- GIVEN RECORDS -
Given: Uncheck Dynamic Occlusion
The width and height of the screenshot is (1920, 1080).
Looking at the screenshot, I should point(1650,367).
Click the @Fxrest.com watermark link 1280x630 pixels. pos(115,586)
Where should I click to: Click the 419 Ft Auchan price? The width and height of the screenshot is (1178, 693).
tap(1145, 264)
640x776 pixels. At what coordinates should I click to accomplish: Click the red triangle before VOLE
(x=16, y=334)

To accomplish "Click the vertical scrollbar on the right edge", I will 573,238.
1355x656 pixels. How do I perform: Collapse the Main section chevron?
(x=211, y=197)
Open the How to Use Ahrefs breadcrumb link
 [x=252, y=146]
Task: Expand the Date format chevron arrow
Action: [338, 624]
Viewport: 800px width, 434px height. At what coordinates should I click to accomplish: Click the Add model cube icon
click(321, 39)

- TASK BRIEF -
Return the part of the listing that begins with the line containing "640x776 pixels. At" and runs through the end of the listing, reproducing each line without any change.

- EXERCISE SOLUTION -
640x776 pixels. At what coordinates should I click to accomplish: Click the red triangle before VOLE
(x=16, y=334)

To accomplish "Click the vertical scrollbar on the right edge", I will 573,238.
1355x656 pixels. How do I perform: Collapse the Main section chevron?
(x=211, y=197)
Open the How to Use Ahrefs breadcrumb link
 [x=252, y=146]
Task: Expand the Date format chevron arrow
Action: [338, 624]
Viewport: 800px width, 434px height. At what coordinates should I click to accomplish: Click the Add model cube icon
click(321, 39)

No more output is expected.